## AIM OF THE EXERCISE
Word for word, set down every line of the entries below from the line with "You are a computer-use" to the line with "Instruction: Click the", including both, and no other line.

## EXERCISE MATERIAL

------------

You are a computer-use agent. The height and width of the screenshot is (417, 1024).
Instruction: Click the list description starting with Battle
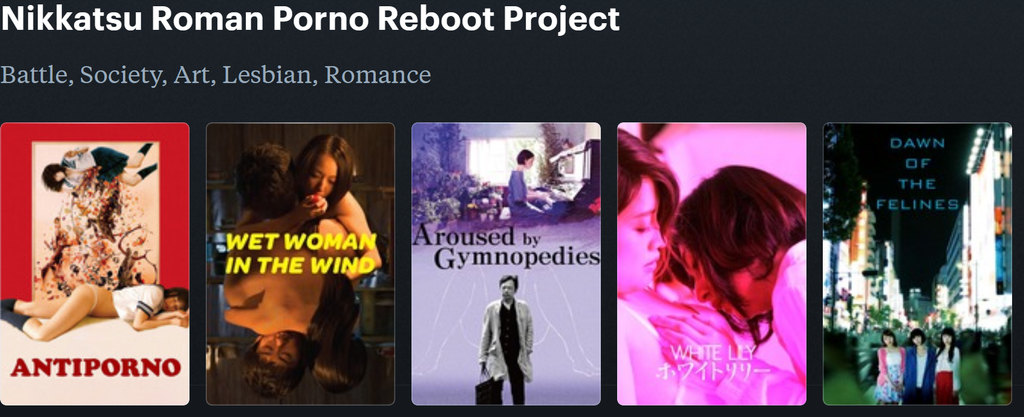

------------

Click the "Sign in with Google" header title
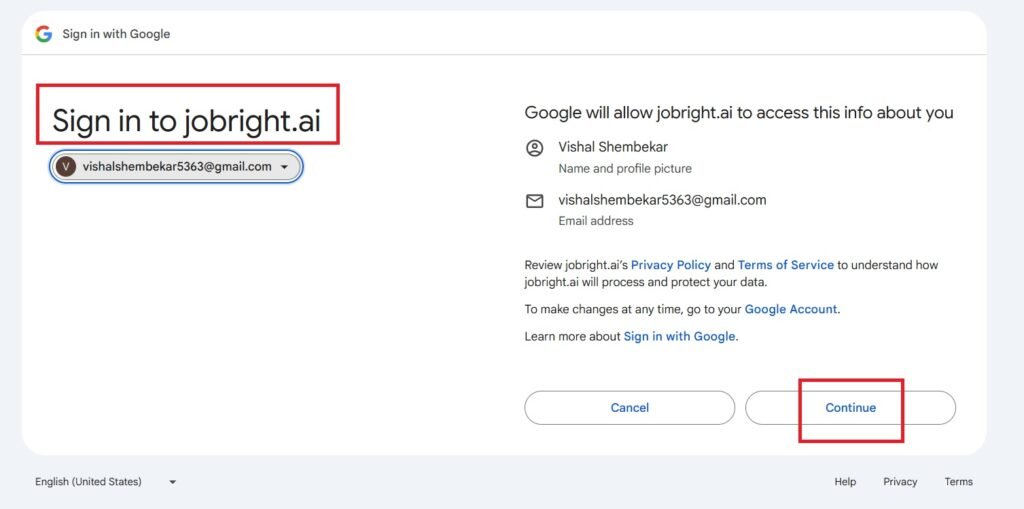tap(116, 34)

------------

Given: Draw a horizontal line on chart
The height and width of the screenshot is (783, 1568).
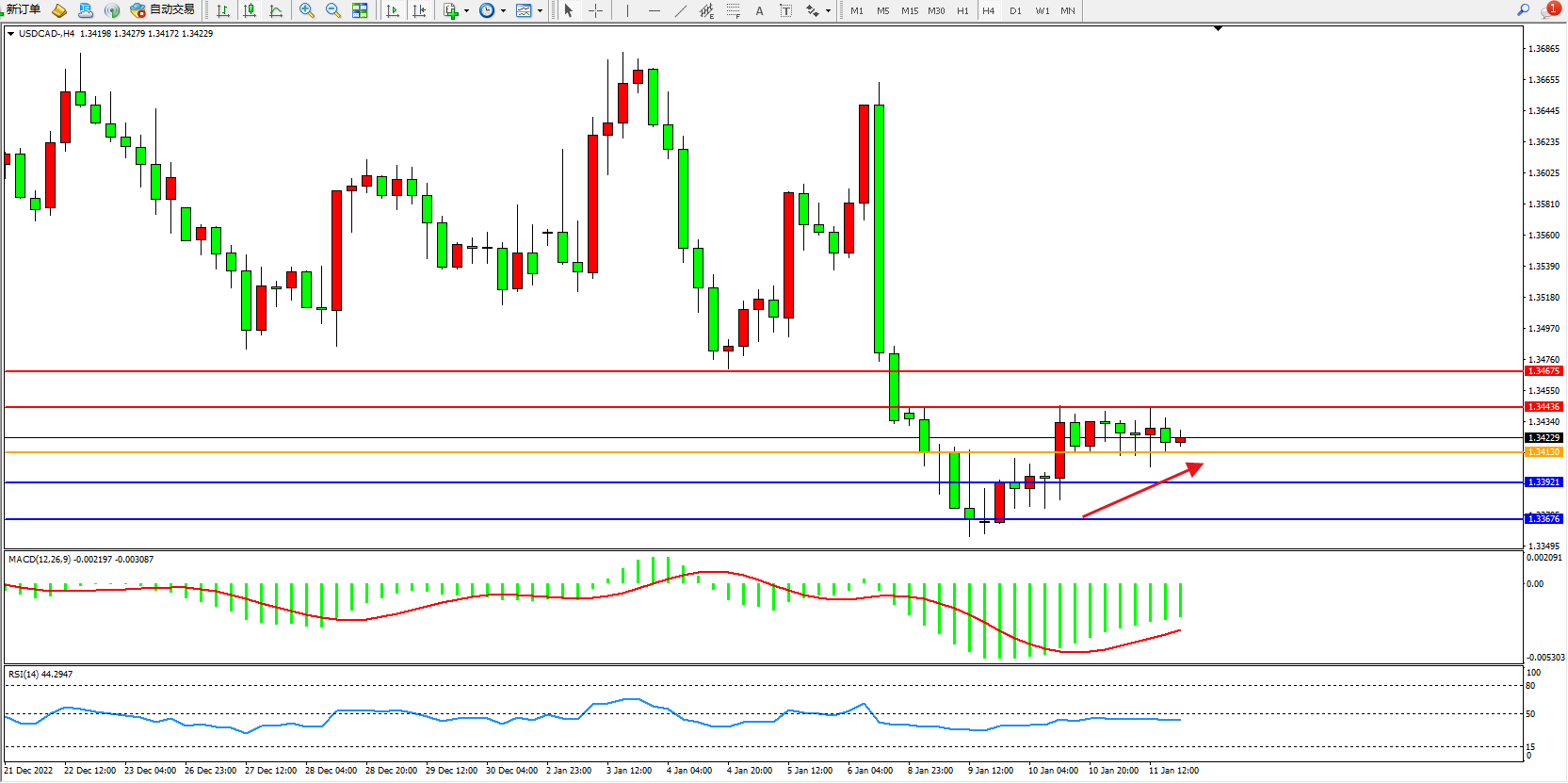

------------

## EXERCISE OUTPUT
You are a computer-use agent. The height and width of the screenshot is (417, 1024).
Instruction: Click the list description starting with Battle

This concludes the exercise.